Texto selecionado →
+===+

O primeiro passo às pazes consigo foi “ver que não tinha nada de errado, que quem tá errada é a sociedade em não aceitar”. Hoje, com apoio da família, da namorada e dos amigos, Mário busca manter a saúde mental para as próximas batalhas, adiadas pelo novo coronavírus: o tratamento hormonal, ofertado pelo Sistema Único de Saúde (SUS), e a retificação dos documentos, solicitada junto à Defensoria Pública do Estado.

Adequações

“Eu tinha feito todo o processo pelo plano de saúde do meu pai, que é policial, mas fiz 24 anos e perdi o direito. Liguei pro Ambulatório Trans, não estava recebendo novos pacientes e me desesperei. Procurei o Centro de Referência LGBT, mas me encaminharam ao posto de saúde, que também não estava atendendo. O processo dos documentos também parou. É muito estressante”, desabafa o jovem.

Durante a pandemia, o Centro de Referência LGBT Janaína Dutra, da Prefeitura de Fortaleza, tem ofertado atendimento remoto sobre violações de direito por orientação sexual ou identidade de gênero por telefone (3452.2047) ou e-mail (crlgbtfortaleza@gmail.com), segundo informou, em nota, a Secretaria de Direitos Humanos e Desenvolvimento Social (SDHDS). No ano passado, o CRLGBTJD realizou 675 atendimentos jurídicos, sociais e psicológicos gratuitos.

Para solicitação gratuita da retificação do registro civil, já que está desempregado, Mário recorreu à Defensoria Pública, que atende, atualmente, pelos mesmos suportes: telefone (98895-5514) e e-mail (ndhac@defensoria.ce.def.br). De janeiro de 2019 a março deste ano, 153 pessoas buscaram o órgão para adequar os documentos à identidade de gênero. Durante o isolamento social, a procura cessou.

Já o Serviço de Referência Transdisciplinar para Transgêneros (Sertrans), do Hospital de Saúde Mental (HSM), também procurado pelo jovem, “restringiu o atendimento a pacientes já encaminhados previamente pela Central de Regulação do Estado”, assistidos remotamente, conforme afirmou, em nota, a assessoria de comunicação da unidade.

Para Mário, todos os processos são desgastantes, principalmente quando está “em desconforto com o próprio corpo” – mas a vontade de viver a própria identidade transcende.

“O que me conforta é saber quem eu sou. Que não é uma outra pessoa que vai me dizer quem eu devo ser. Eu tenho que ter esse orgulho de mim mesmo. E meu maior sonho é que pessoas LGBT consigam viver a sua vida sem se preocupar com a morte."

+===+

(Dados coletados)
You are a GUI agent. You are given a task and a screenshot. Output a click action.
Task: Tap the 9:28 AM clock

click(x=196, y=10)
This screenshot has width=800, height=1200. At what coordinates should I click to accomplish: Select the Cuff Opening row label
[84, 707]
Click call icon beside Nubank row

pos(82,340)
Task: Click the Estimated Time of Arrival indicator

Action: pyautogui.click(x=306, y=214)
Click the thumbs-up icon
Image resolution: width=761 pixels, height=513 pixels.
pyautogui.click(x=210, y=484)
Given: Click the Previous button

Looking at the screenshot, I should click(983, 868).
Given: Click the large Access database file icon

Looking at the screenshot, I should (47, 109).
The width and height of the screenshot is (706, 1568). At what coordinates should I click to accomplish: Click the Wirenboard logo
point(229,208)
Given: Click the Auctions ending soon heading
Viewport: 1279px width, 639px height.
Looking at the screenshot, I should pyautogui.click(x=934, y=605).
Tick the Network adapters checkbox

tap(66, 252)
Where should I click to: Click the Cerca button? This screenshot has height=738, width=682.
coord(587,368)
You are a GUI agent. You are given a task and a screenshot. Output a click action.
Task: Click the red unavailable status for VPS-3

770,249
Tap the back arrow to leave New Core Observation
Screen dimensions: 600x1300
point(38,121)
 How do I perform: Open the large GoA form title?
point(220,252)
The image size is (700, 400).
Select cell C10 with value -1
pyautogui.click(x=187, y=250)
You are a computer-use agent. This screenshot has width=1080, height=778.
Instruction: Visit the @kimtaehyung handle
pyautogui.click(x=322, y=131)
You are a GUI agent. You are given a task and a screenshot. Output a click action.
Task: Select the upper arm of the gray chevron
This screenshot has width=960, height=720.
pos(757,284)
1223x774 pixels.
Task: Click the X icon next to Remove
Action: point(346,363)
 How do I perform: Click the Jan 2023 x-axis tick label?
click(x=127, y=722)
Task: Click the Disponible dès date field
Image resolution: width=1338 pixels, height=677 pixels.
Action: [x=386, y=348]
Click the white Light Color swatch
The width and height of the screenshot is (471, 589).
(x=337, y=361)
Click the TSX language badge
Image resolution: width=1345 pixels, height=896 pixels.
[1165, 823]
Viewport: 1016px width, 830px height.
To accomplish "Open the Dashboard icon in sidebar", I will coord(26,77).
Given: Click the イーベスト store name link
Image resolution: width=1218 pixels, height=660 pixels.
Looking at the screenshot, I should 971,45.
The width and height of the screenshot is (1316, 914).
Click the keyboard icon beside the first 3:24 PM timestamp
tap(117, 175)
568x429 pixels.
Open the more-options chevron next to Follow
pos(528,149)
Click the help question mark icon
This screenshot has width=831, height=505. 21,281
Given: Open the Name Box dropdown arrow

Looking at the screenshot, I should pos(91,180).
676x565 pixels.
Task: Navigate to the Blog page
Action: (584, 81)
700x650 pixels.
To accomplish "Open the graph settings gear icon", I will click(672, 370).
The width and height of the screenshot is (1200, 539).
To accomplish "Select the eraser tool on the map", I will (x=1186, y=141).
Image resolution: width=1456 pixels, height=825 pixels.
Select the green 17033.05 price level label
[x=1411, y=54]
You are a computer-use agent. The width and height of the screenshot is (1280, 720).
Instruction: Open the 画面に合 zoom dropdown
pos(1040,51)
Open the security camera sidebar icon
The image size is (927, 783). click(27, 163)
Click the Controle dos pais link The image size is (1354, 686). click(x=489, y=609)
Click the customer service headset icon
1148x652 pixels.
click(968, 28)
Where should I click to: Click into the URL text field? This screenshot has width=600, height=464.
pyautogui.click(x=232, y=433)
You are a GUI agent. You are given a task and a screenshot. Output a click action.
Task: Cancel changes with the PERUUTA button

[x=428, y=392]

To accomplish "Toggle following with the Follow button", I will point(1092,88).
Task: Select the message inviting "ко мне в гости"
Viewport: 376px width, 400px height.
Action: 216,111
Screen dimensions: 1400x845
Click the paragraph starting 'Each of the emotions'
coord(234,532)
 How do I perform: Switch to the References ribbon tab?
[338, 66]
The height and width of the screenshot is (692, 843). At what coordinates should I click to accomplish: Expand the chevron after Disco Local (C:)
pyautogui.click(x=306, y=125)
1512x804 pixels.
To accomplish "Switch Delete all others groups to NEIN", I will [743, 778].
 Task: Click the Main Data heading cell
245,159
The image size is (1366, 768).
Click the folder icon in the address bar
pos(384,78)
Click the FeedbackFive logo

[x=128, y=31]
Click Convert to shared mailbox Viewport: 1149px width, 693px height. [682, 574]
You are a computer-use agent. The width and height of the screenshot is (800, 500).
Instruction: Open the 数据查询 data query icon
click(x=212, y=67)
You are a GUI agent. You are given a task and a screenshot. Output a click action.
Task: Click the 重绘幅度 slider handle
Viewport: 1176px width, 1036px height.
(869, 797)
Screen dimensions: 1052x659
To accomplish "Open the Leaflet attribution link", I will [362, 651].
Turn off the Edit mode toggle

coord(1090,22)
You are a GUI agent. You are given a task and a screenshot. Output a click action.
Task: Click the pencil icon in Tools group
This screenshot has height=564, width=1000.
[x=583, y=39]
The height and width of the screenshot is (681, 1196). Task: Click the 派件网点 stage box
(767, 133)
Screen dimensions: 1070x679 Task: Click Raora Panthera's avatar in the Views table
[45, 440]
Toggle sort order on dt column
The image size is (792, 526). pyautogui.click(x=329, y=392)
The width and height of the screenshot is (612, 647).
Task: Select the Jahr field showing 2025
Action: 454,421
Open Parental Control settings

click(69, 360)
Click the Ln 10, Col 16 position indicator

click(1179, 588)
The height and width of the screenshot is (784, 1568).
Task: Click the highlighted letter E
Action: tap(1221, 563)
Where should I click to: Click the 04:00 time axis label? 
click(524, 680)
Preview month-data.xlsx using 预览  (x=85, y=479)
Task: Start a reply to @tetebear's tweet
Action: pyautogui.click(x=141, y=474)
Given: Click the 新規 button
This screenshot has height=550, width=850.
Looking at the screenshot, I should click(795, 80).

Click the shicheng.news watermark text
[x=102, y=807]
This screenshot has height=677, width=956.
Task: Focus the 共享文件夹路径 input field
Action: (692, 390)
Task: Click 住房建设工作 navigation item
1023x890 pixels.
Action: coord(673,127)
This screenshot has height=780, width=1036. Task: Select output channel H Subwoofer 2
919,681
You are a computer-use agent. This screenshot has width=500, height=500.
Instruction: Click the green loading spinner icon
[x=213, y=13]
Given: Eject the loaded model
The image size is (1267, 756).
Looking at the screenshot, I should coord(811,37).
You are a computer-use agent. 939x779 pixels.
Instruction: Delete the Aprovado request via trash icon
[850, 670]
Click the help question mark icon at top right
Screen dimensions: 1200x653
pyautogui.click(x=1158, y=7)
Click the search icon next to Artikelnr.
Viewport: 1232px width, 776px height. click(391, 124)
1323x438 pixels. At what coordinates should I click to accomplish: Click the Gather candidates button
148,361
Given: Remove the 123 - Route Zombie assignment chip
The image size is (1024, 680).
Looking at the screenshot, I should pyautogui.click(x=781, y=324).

+===+

Exercícios propostos →
**1)** Com base no texto sobre Mário, responda:
(a) Com que idade Mário perdeu o direito ao plano de saúde do pai?
(b) Quantos atendimentos o Centro de Referência LGBT Janaína Dutra realizou no ano passado?
(c) Quantas pessoas procuraram a Defensoria Pública, de janeiro de 2019 a março deste ano, para adequar os documentos à identidade de gênero?
**2)** Copie do texto sobre Mário, sem mudar nada, o trecho que começa nas palavras "Para solicitação gratuita" e vai até as palavras "a procura cessou.", incluídas.

Exercícios resolvidos →
**1)**
(a) Aos 24 anos.
(b) 675 atendimentos jurídicos, sociais e psicológicos gratuitos.
(c) 153 pessoas.

**2)**
Para solicitação gratuita da retificação do registro civil, já que está desempregado, Mário recorreu à Defensoria Pública, que atende, atualmente, pelos mesmos suportes: telefone (98895-5514) e e-mail (ndhac@defensoria.ce.def.br). De janeiro de 2019 a março deste ano, 153 pessoas buscaram o órgão para adequar os documentos à identidade de gênero. Durante o isolamento social, a procura cessou.